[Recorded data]
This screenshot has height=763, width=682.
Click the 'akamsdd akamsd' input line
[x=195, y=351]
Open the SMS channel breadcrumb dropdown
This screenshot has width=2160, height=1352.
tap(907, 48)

_TASK STATEMENT_
Repeat the entries above exactly, leaving nothing out.

_ANSWER FOR THIS EXERCISE_
This screenshot has height=763, width=682.
Click the 'akamsdd akamsd' input line
[x=195, y=351]
Open the SMS channel breadcrumb dropdown
This screenshot has width=2160, height=1352.
tap(907, 48)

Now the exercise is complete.